A POI model was established in mice through intestinal manipulation (IM). The impact of BBR on gastrointestinal motility and inflammation was assessed 24 h post-IM by evaluating gastrointestinal transit (GIT), cytokine expression, leukocyte infiltration and macrophage polarization in POI mice. Network pharmacology analysis was employed to explore the mechanism of BBR's action on POI. Bone marrow derived macrophages (BMDMs) were isolated for in vitro culture, and the influences of BBR on cell viability, cytokine production, macrophage polarization and the PI3K/AKT signaling pathway in BMDMs were evaluated.

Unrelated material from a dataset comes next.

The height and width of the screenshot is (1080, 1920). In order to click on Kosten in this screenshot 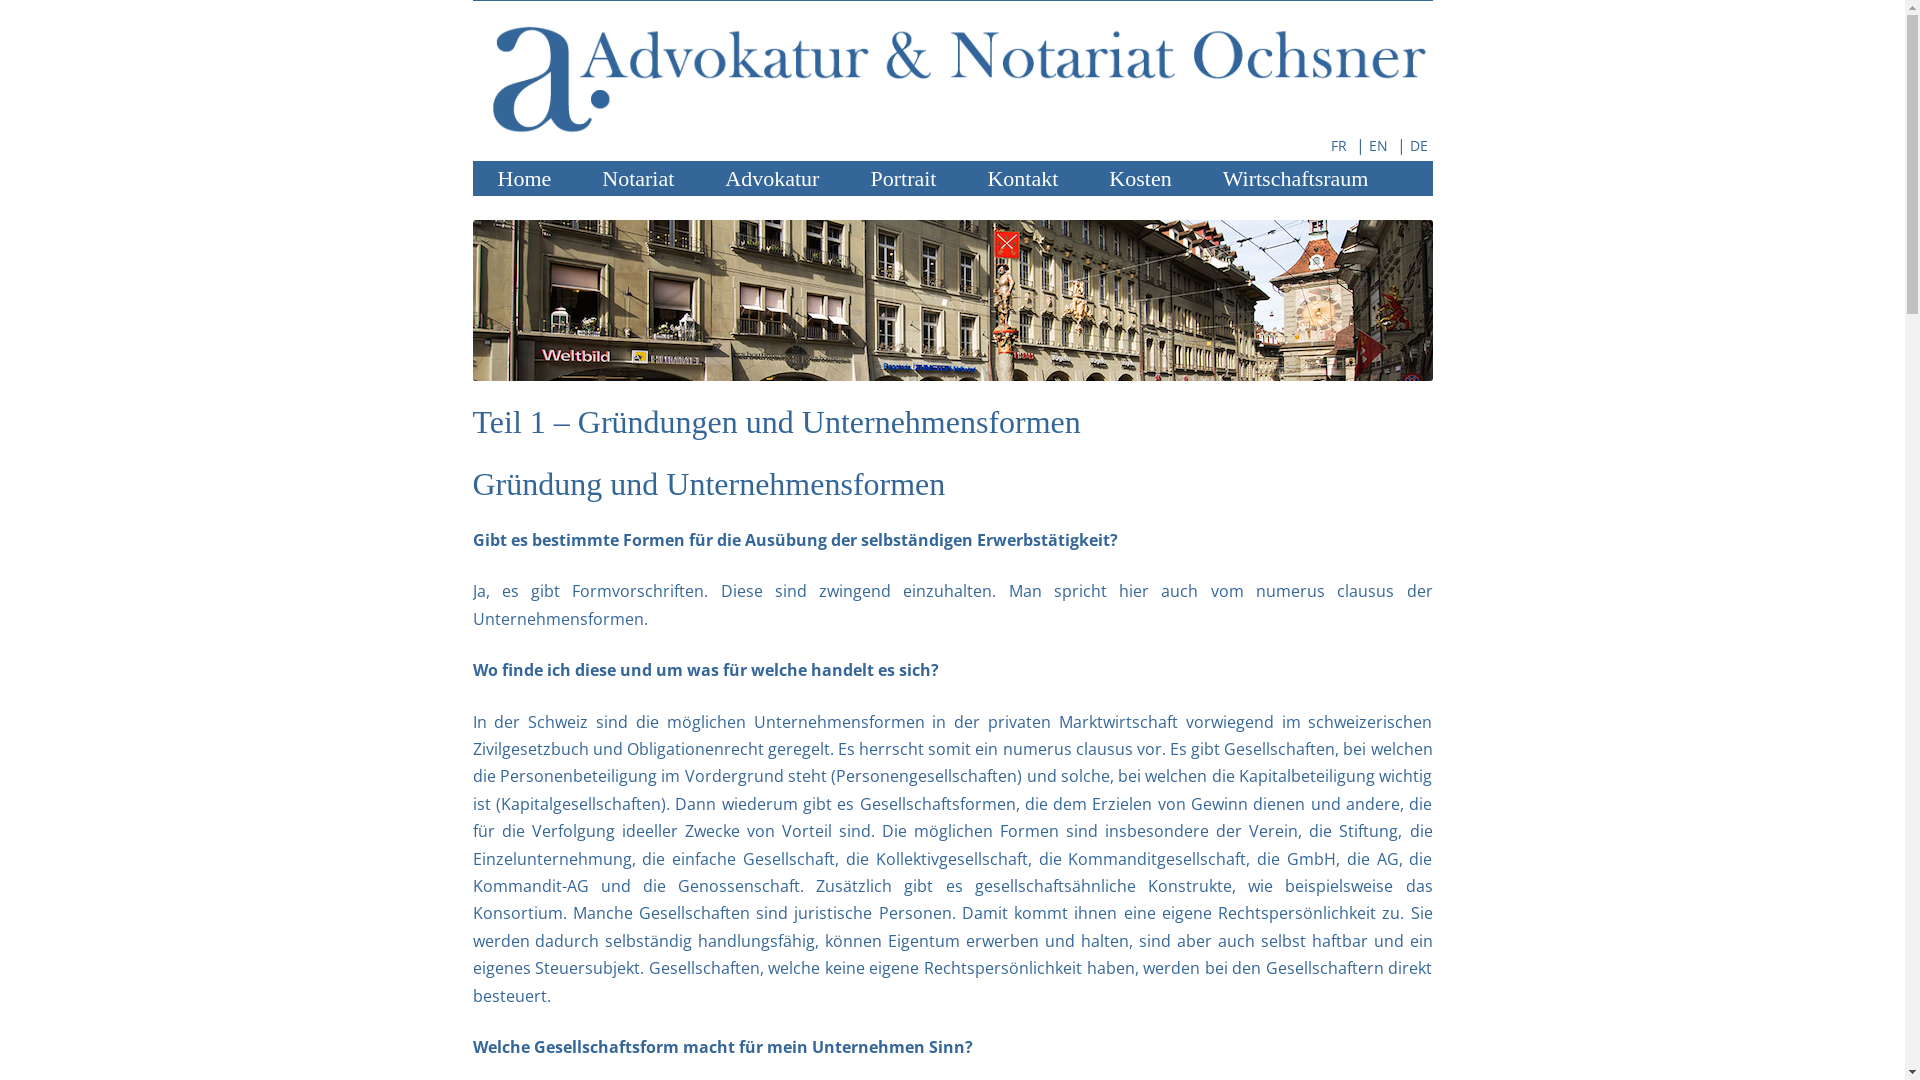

BBR administration significantly attenuated the intestinal motility dysfunction, reduced leukocyte infiltration, inflammatory mediator expression, and M1 macrophage polarization in the intestinal muscularis of POI mice. Network pharmacology analysis indicated that BBR may exert anti-inflammatory effects on POI via the PI3K/AKT signaling pathway. In vitro studies demonstrated that BBR inhibited macrophage activation and M1 macrophage polarization without affecting M2 macrophage polarization. Further analysis showed that BBR inhibited M1 macrophage polarization by downregulating PI3K expression and AKT phosphorylation, while 740 Y-P, a PI3K pathway agonist, reversed this effect.
BBR markedly alleviates manipulation-induced intestinal inflammation in muscular tissue and restores intestinal transit in POI mice. Mechanistically, BBR exerts anti-inflammatory effects on POI by inhibiting M1 macrophage polarization via regulating the PI3K/AKT signaling pathway.
本研究旨在探讨盐酸小檗碱(BBR)对术后肠梗阻(POI)的治疗作用,并阐明BBR缓解POI的机制。
通过肠管操作(IM)在小鼠中建立POI模型。在IM后24小时,通过评估POI小鼠的胃肠转运(GIT)、细胞因子表达、白细胞浸润和巨噬细胞极化,来评估BBR对胃肠动力和炎症的影响。采用网络药理学分析来探索BBR对POI的作用机制。分离骨髓来源的巨噬细胞(BMDM)进行体外培养,并评估BBR对BMDM细胞活力、细胞因子产生、巨噬细胞极化和PI3K/AKT信号通路的影响。
给予BBR可显著减轻POI小鼠肠肌层的肠道运动功能障碍,减少白细胞浸润、炎症介质表达和M1巨噬细胞极化。网络药理学分析表明,BBR可能通过PI3K/AKT信号通路对POI发挥抗炎作用。体外研究表明,BBR抑制巨噬细胞活化和M1巨噬细胞极化,而不影响M2巨噬细胞极化。进一步分析表明,BBR通过下调PI3K表达和AKT磷酸化来抑制M1巨噬细胞极化,而PI3K途径激动剂740 Y-P可逆转这一效应。
BBR显著减轻操作诱导的肌肉组织肠道炎症,并恢复POI小鼠的肠道转运。机制上,BBR通过调节PI3K/AKT信号通路抑制M1巨噬细胞极化,从而对POI发挥抗炎作用。